_Texto fornecido:_
....

Juarez Morais Chaves
Em seu livro "Senhor do Bonfim e Bom Jesus de Chique Chique - História de Chique Chique", o nosso pesquisador Professor Cassimiro Machado Neto conta que "...Um grupo de garimpeiros que procuravam ouro e diamante na serra da Gameleira do Açuruá, resolveram procurar uma localidade segura dos ataques dos índios, achando guarida numa ilha. Mais tarde, por volta do ano de 1690 esses garimpeiros conseguiram dos herdeiros do fidalgo Francisco Garcia Dias d’Ávila – Conde da Casa da Torre - permissão para, na ilha, fundar uma comunidade e escolheram o nome do lugar Nossa Senhora de Santa Ana do Miradouro.
Nessa mesma época, à margem do Lago Ipueira, em frente à atual cidade de Xique Xique (BA), o portugues Theobaldo José Miranda Pires de Carvalho estabeleceu a sua fazenda denominada 'Praia'.
Conta-se que um tropeiro que vendia seus produtos aos garimpeiros da Chapada Diamantina, pernoitou defronte à sede da 'Fazenda Praia', na margem do Lago Ipueria e livrando os burros das cargas soltou-os à noite para pastar. No dia seguinte, os burros não foram encontrados e depois de intensa procura, durante dias, foi encontrá-los em plena caatinga, entre cactos chamados xique-xique.
O viajante sentiu no momento intensa dor de cabeça. Ela era tanta que o homem faz uma promessa de mandar erigir ali uma igreja em homenagem a Senhor do Bonfim, se a dor passasse. Ficou curado, de imediato e ergueu no local uma pequena capela em agradecimento ao santo milagroso. Com a notícia, pessoas devotas foram residir nas suas imediações e daí surgiu a cidade de Xique-Xique (BA).
Essa é a famosa "Lenda do Tropeiro" que explica a origem de Xique Xique (BA) e da imagem do Senhor do Bonfim que até hoje é o padroeiro e adorna a bonita igreja da cidade.

....

_Seção de dados:_

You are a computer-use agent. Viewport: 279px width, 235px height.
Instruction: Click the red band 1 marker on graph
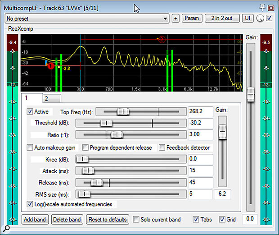point(51,66)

....

_Tarefa pedida:_
Dê continuidade ao texto sobre a origem de Xique-Xique, começando logo depois da última frase dele.

_Resposta da tarefa:_
Por essa lenda a nossa imagem do Senhor do Bonfim é venerada pelos xiquexiquenses ha 322 anos.
Pois bem, aproximadamente no ano de 1951 a população da cidade de Xique Xique (BA), foi surpreendida, quando chegava para a missa de 7 horas, com a ausência da referida imagem do Senhor do Bonfim, no altar mor da Igreja, onde ali estiva há 261 anos.
Uma grande tragédia abateu-se sobre toda a população que, em pânico, se dirigiu à sacristia da Igreja para saber se o pároco, Padre José de Oliveira Bastos (Pe. Bastos), já tinha conhecimento do acontecido e nesse caso quais as providências que estavam sendo tomadas para localizar a imagem.
O Pe. Bastos mostrou-se surpreso com o sumiço do Santo e, muito preocupado demonstrando para todos os paroquianos que, como eles, também estava atônito e sem saber que rumos tomar vez que ante o tamanho da imagem a retirada da mesma do altar mor só poderia ter sido feita com o concurso de várias pessoas.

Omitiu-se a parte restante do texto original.